# ACTIONS TO TAKE
a - Rewrite the paragraph beginning "IMO, a tired dog is a good dog" from the post about Kirby below as a short bulleted list that keeps its main points.
b - According to the post about Kirby below, what two kinds of stimulation does a dog need?
*** TEXT FOR ANALYSIS ***
First of all, here's a hug I know first-hand how frustrating and upsetting your situation must be. I have dealt with several dogs that have had behavioural issues, and I understand your feelings of wanting to throw the towl in. :sad: Remember though... you commited to Kirby for life... you chose him and you need to be persistant, stay calm, and you will get through this! Ok... now let's get you some help!

I'm curious... why was Kirby not brought home until 12 weeks? I am under the impression that dogs who are eitheir taken away from the litter too young, or are left with the litter too late, frequently develop behavioural issues...?! Regardless, Kirby is your dog and you need to get to the root of this issue and get it solved before things progressively get worse!

You are right... placing him in a new home will not solve anything, the problem will continue to become worse. It doesn't address with the problem, it just passes it on to someone else, no? Dogs that tend to be shuffled between homes generally suffer from more behavioural issues from the lack of stability in their lives.

IMO, a tired dog is a good dog and my dogs continue to remind me of this fact! When I slack on their physical and/or mental stimulation (remember, a dog needs both!), they start to exhibit behavioural issues (peeing in the house, destroying things etc). Has something changed in your house? Has Kirby's routine changed? Is he getting the proper exercise and stimulation he needs? Get your family on board... have everyone become involved in taking Kirby for long walks, play sessions etc.

Another question... is he neutered? If not, I would advise getting him fixed ASAP... males that are fixed are less likely to mark their territory and generally (and I say this loosely since it is not always the case) have less behavioural issues.

At this point, he should not be given free range of the home when no one is home. Start crate training him ASAP... there are probably a lot of good articles on this forum about crate training. A dog very rarely defecates/ urinates in their own "den" and this will help with this problem... he should be crated when no one is home and at night-time when you are sleeping if you find he gets into trouble then.
*** End of TEXT FOR ANALYSIS ***
*** STORED DATA ***
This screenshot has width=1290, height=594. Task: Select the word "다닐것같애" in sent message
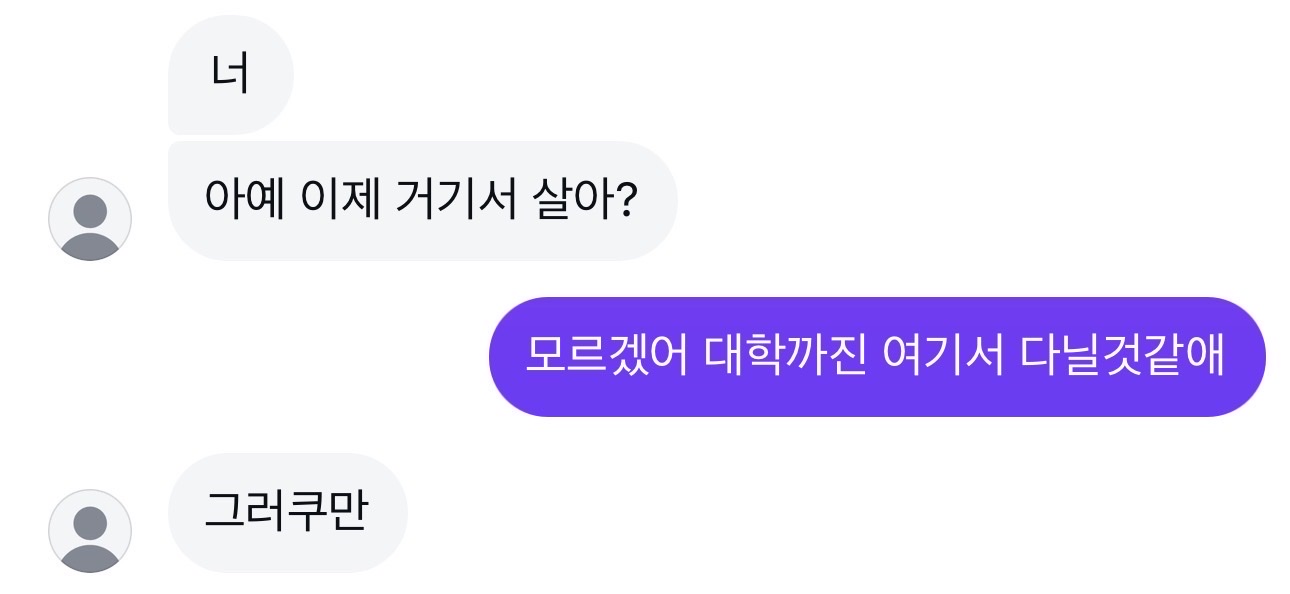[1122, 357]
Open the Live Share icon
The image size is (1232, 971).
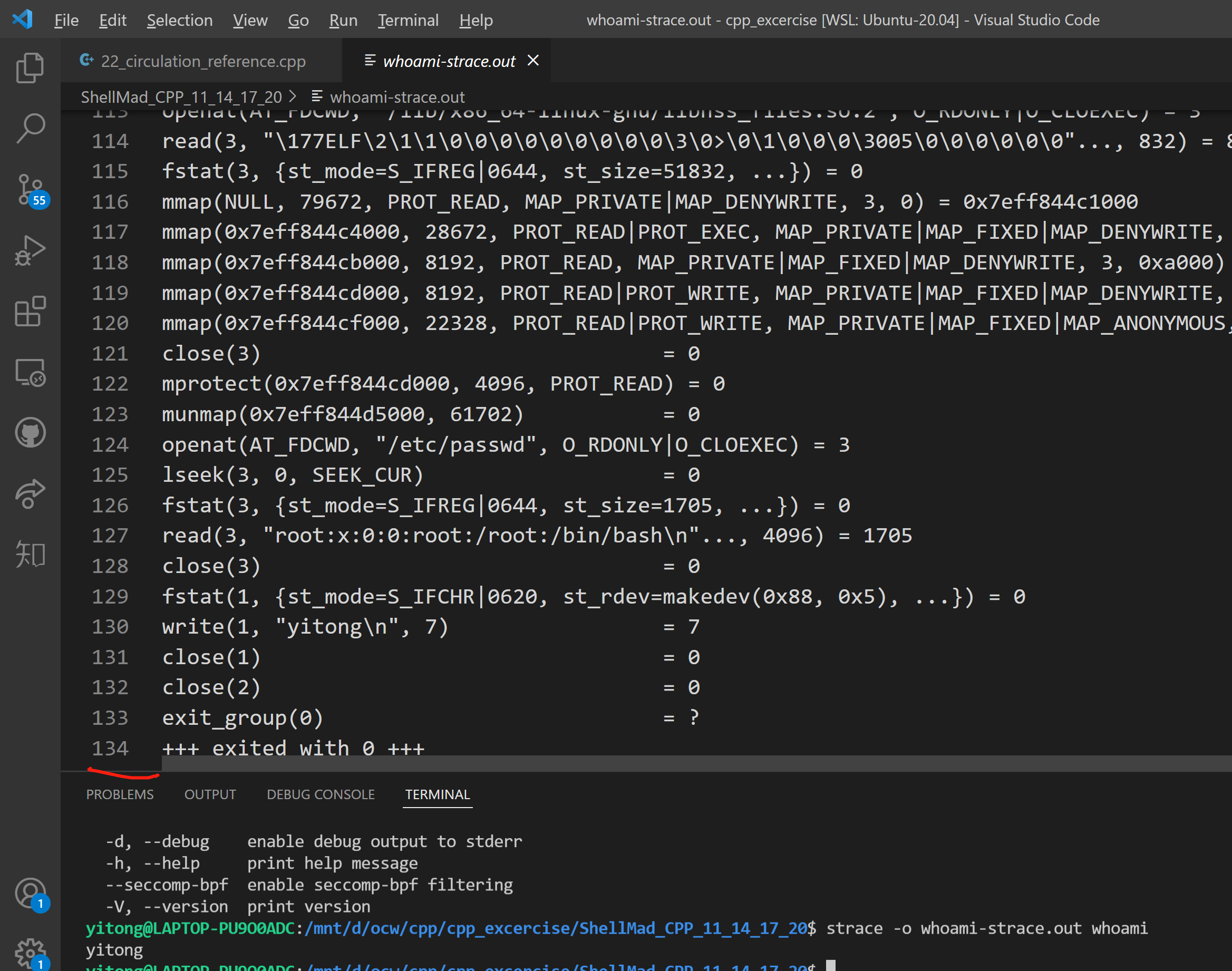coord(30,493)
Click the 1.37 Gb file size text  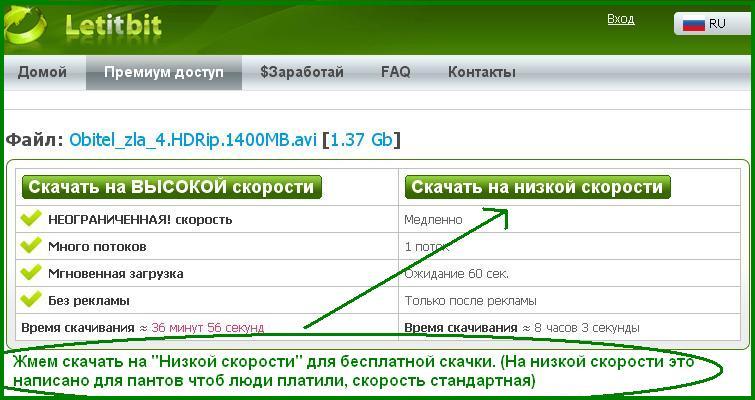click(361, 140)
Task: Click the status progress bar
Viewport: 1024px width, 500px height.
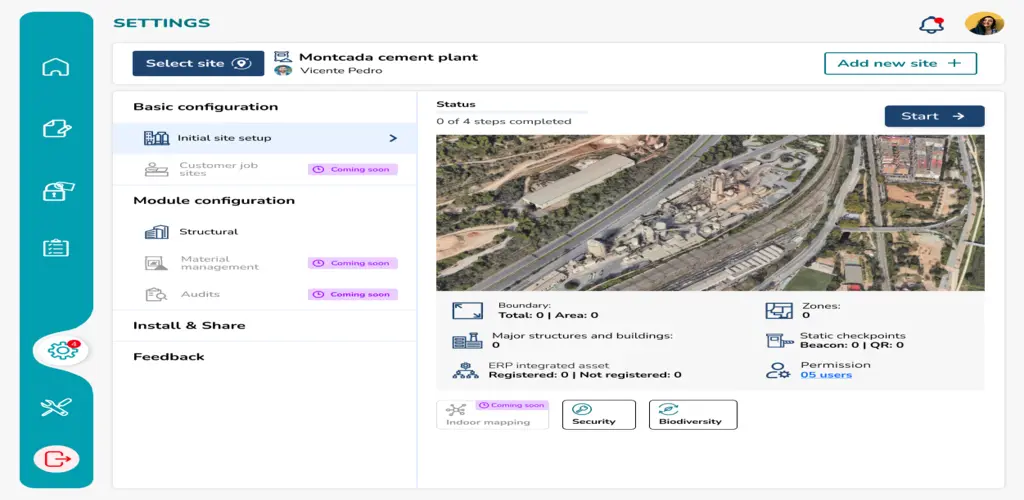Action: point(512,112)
*** End of STORED DATA ***
# ANSWERS PROVIDED
a -
- A tired dog is a good dog.
- Dogs need both physical and mental stimulation. When they don't get enough, they show behavioral issues such as peeing in the house and destroying things.
- Check whether anything has changed in the house or in Kirby's routine, and whether he gets the exercise and stimulation he needs.
- Have the whole family take part in long walks and play sessions with Kirby.

b - Physical and mental stimulation.